» **WHAT THIS TASK INVOLVES**: Where the material below has a line containing "Działki Czerwionka-Leszczyny ul.", start repeating exactly, and keep going through the line containing "Wycena nieruchomości (262, 2473)", with no other lines.

» **DATASET RECORDS**:
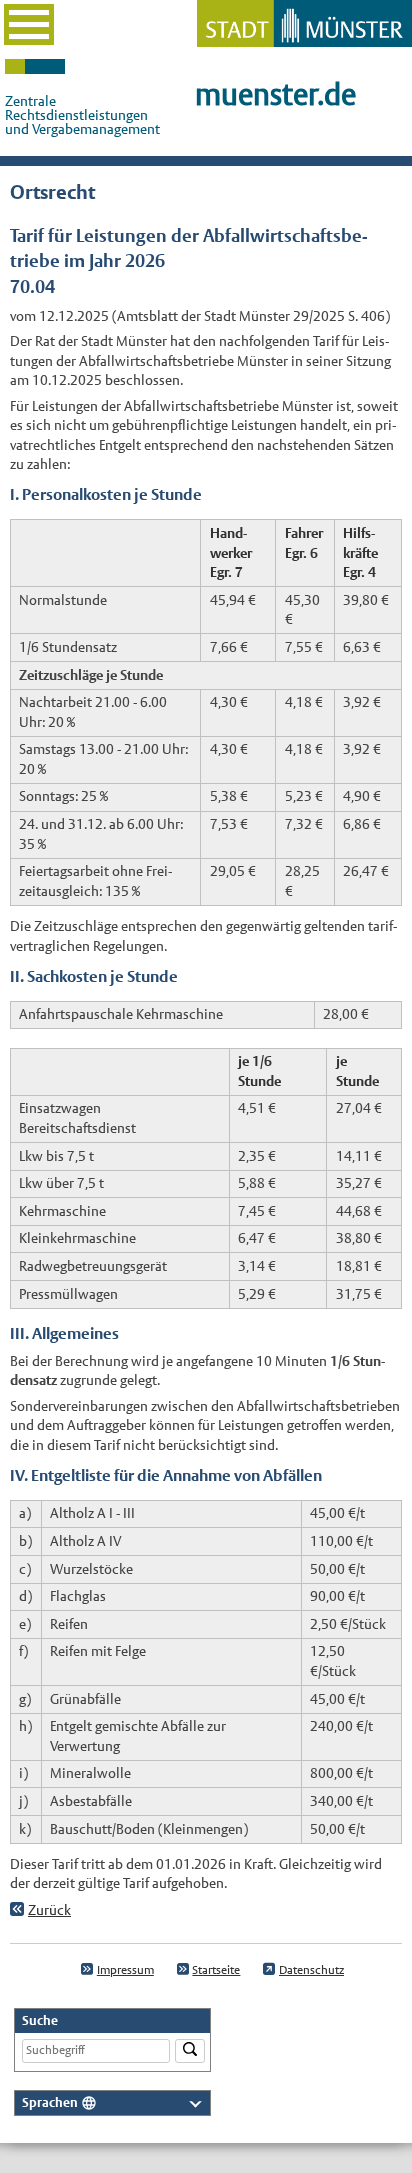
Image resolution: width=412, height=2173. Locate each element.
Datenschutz (311, 1970)
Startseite (216, 1970)
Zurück (49, 1910)
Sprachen (50, 2102)
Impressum (125, 1970)
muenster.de (275, 94)
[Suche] (190, 2051)
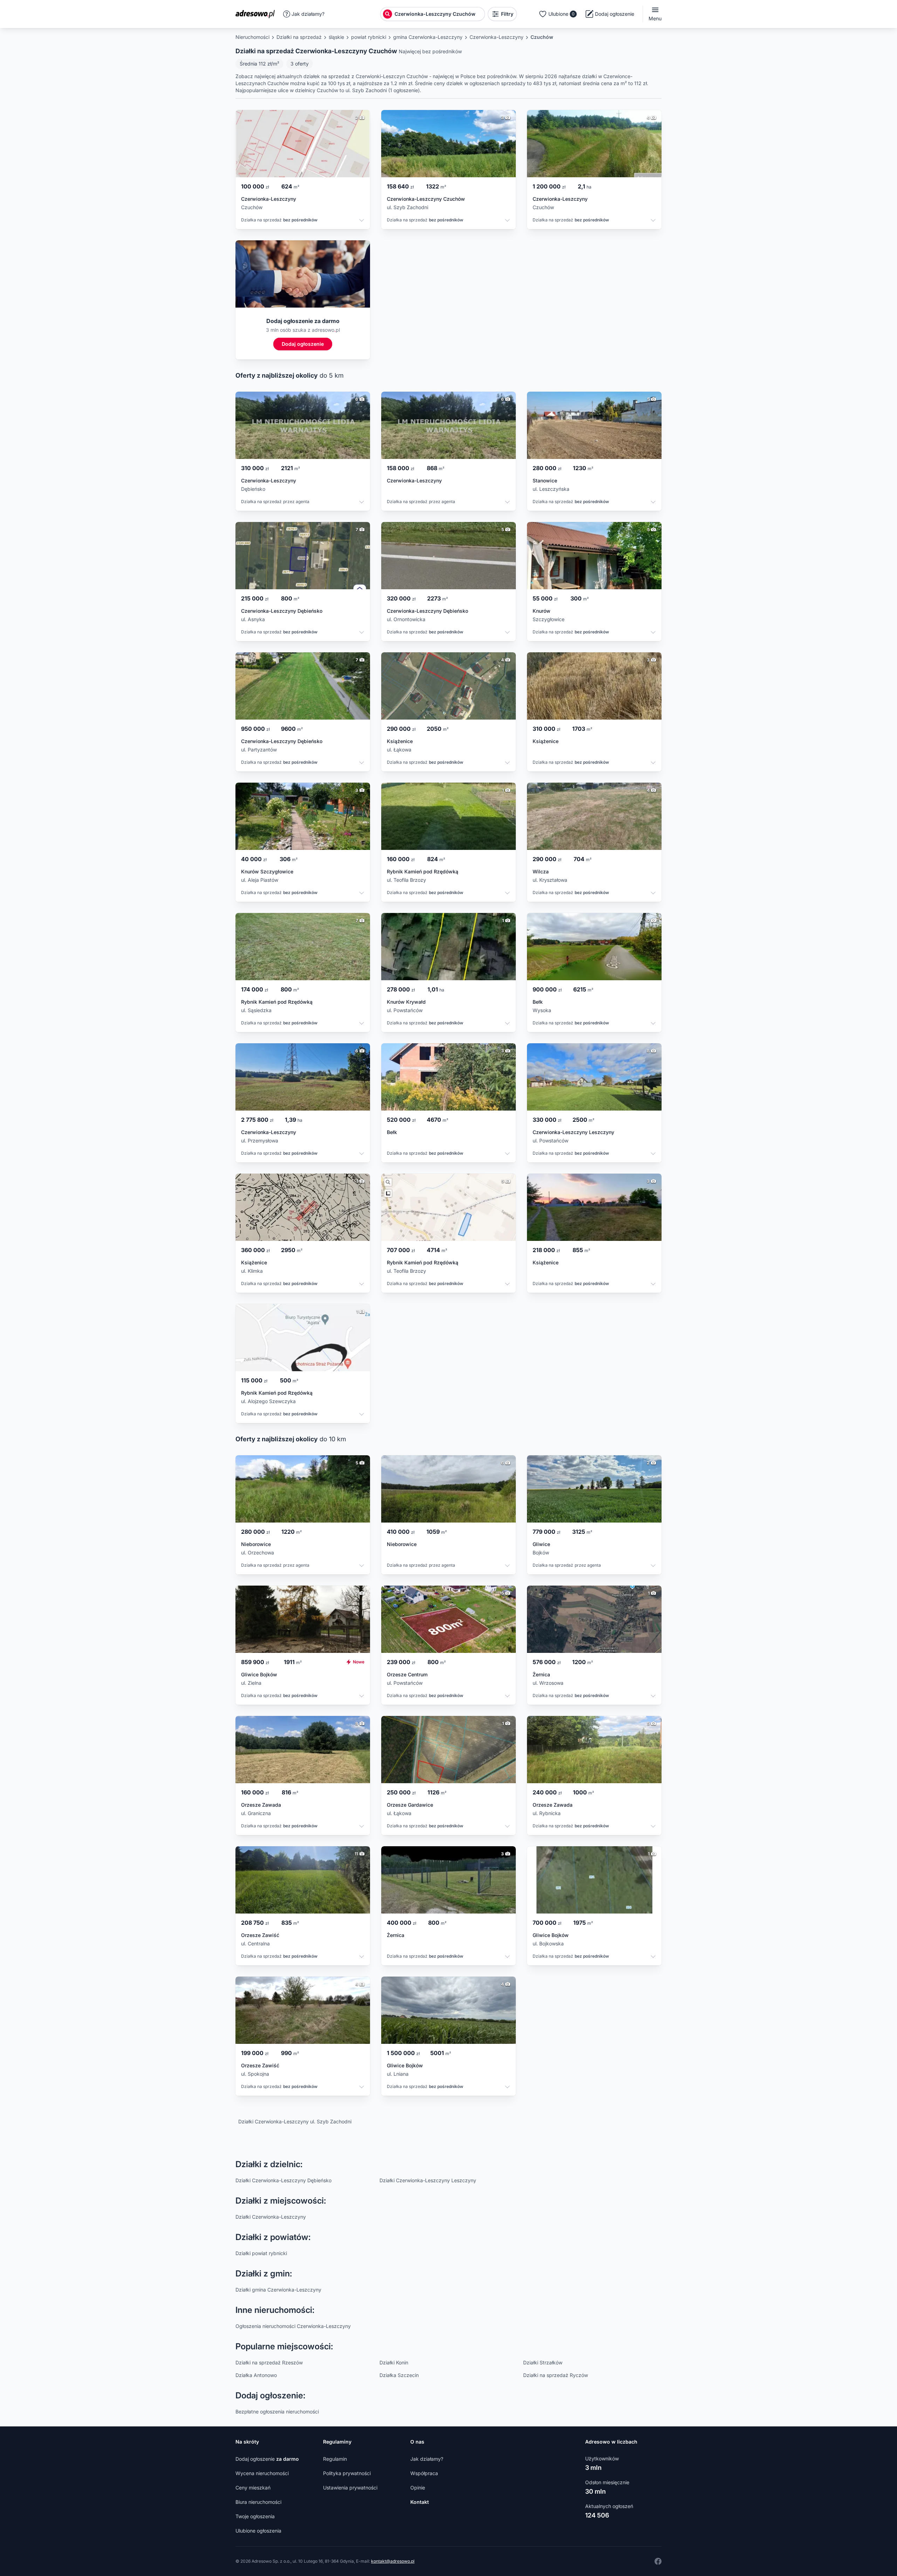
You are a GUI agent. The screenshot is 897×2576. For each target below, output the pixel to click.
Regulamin (335, 2459)
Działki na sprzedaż (299, 37)
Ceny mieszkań (253, 2488)
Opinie (417, 2488)
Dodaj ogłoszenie (267, 2459)
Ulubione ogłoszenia (258, 2531)
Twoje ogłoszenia (255, 2516)
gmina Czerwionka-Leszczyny (428, 37)
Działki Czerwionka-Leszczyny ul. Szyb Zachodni (294, 2121)
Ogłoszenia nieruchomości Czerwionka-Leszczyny (293, 2326)
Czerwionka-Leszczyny (496, 37)
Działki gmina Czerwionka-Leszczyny (278, 2290)
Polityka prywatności (347, 2473)
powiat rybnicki (368, 37)
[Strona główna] (257, 14)
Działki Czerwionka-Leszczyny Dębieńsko (283, 2180)
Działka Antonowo (256, 2375)
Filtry (507, 14)
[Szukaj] (387, 14)
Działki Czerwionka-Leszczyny (270, 2217)
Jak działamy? (308, 14)
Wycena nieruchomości (262, 2473)
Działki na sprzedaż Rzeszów (269, 2362)
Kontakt (419, 2502)
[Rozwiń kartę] (361, 221)
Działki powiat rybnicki (261, 2253)
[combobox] (439, 14)
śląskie (336, 37)
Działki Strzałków (542, 2362)
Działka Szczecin (399, 2375)
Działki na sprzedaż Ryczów (555, 2375)
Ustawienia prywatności (350, 2488)
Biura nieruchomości (258, 2502)
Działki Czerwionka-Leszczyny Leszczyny (427, 2180)
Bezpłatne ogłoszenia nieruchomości (277, 2411)
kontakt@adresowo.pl (393, 2561)
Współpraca (424, 2473)
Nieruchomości (252, 37)
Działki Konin (393, 2362)
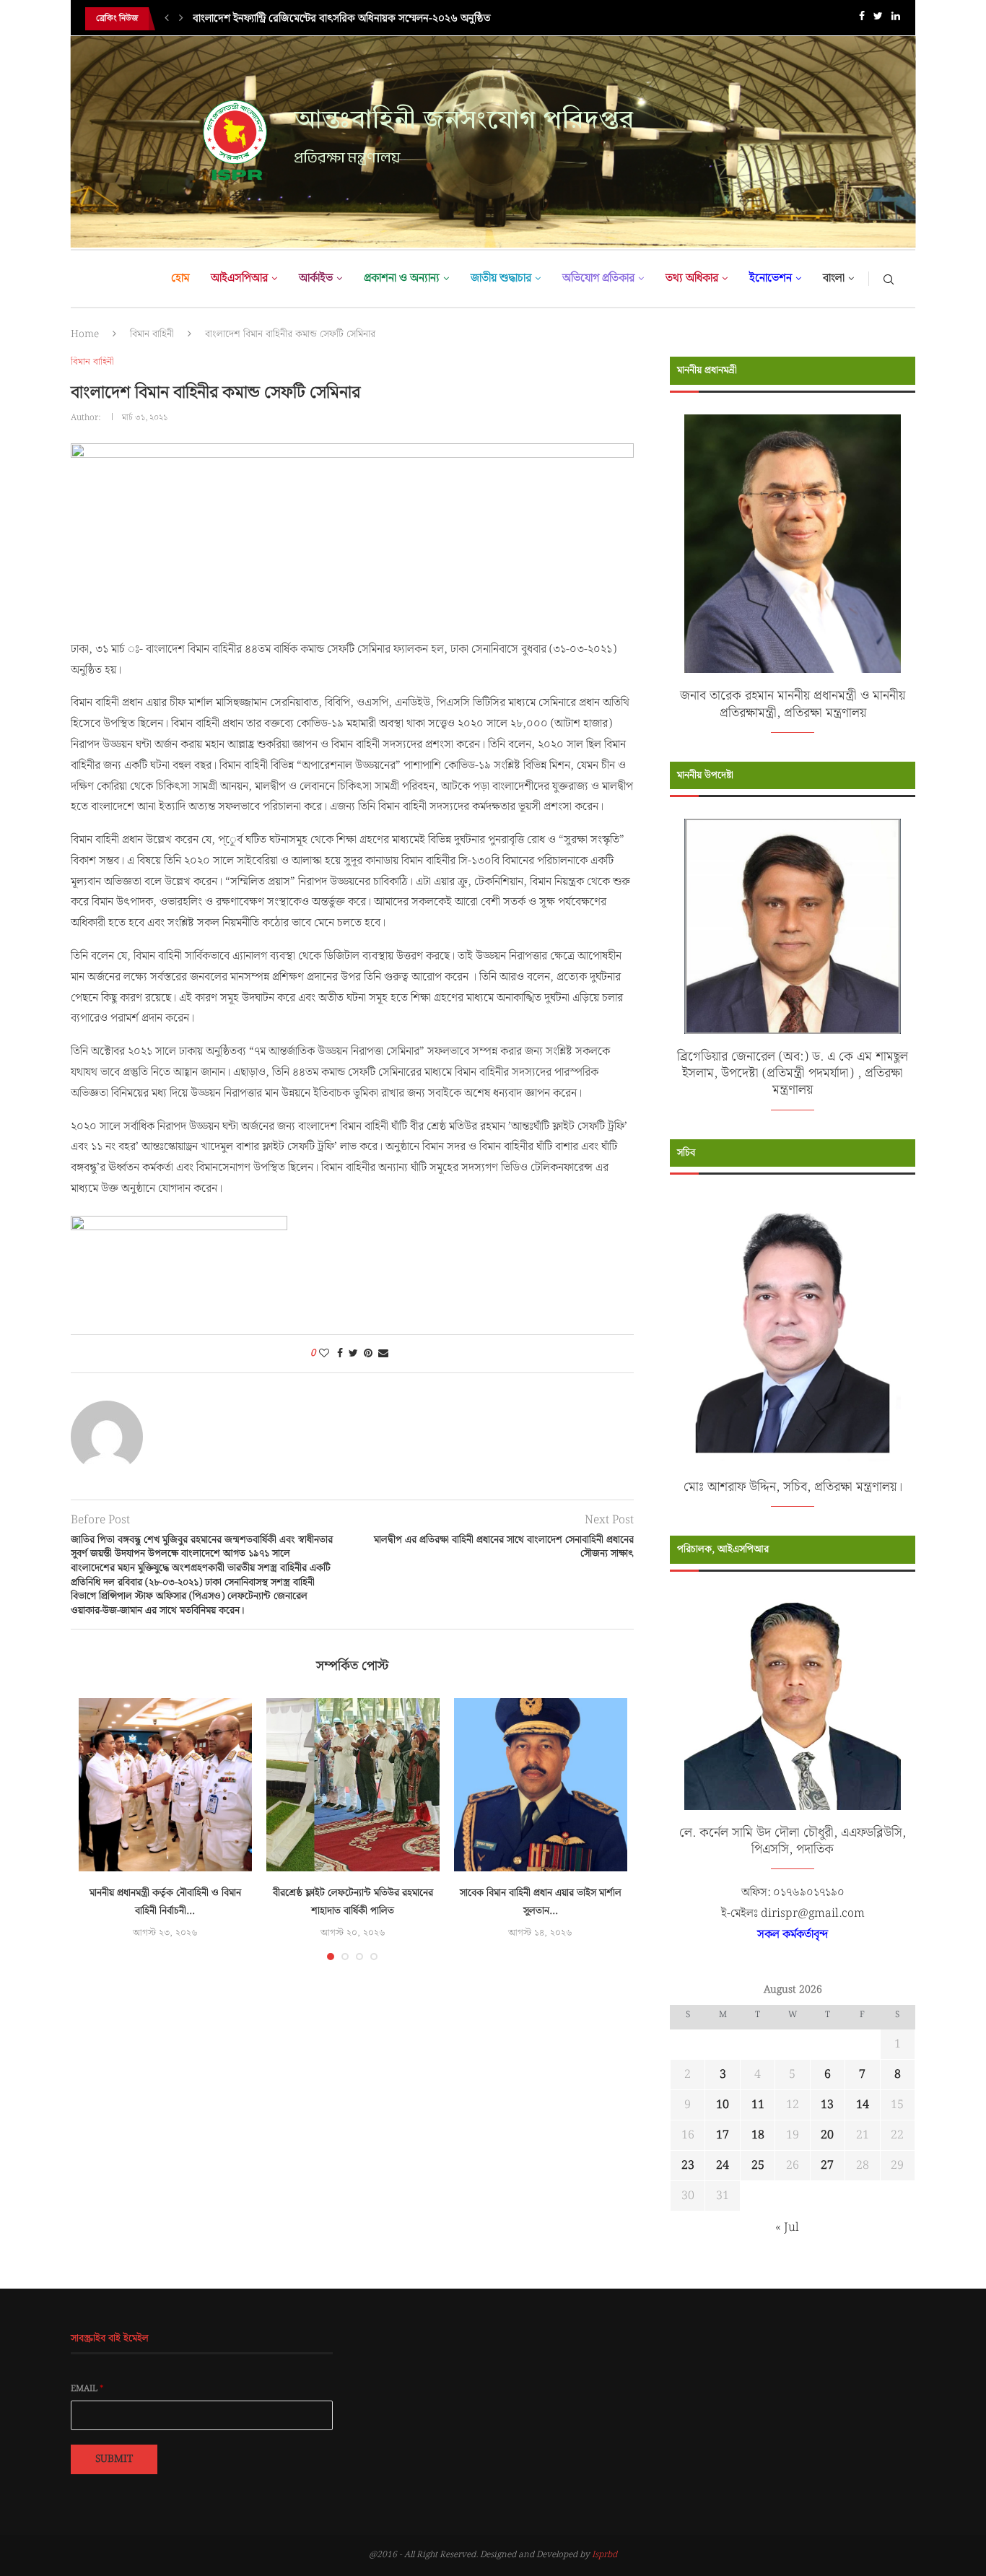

» **RESULT OF THE TASK**:
Działki Czerwionka-Leszczyny ul. Szyb Zachodni (294, 2121)
Ogłoszenia nieruchomości Czerwionka-Leszczyny (293, 2326)
Czerwionka-Leszczyny (496, 37)
Działki gmina Czerwionka-Leszczyny (278, 2290)
Polityka prywatności (347, 2473)
powiat rybnicki (368, 37)
[Strona główna] (257, 14)
Działki Czerwionka-Leszczyny Dębieńsko (283, 2180)
Działka Antonowo (256, 2375)
Filtry (507, 14)
[Szukaj] (387, 14)
Działki Czerwionka-Leszczyny (270, 2217)
Jak działamy? (308, 14)
Wycena nieruchomości (262, 2473)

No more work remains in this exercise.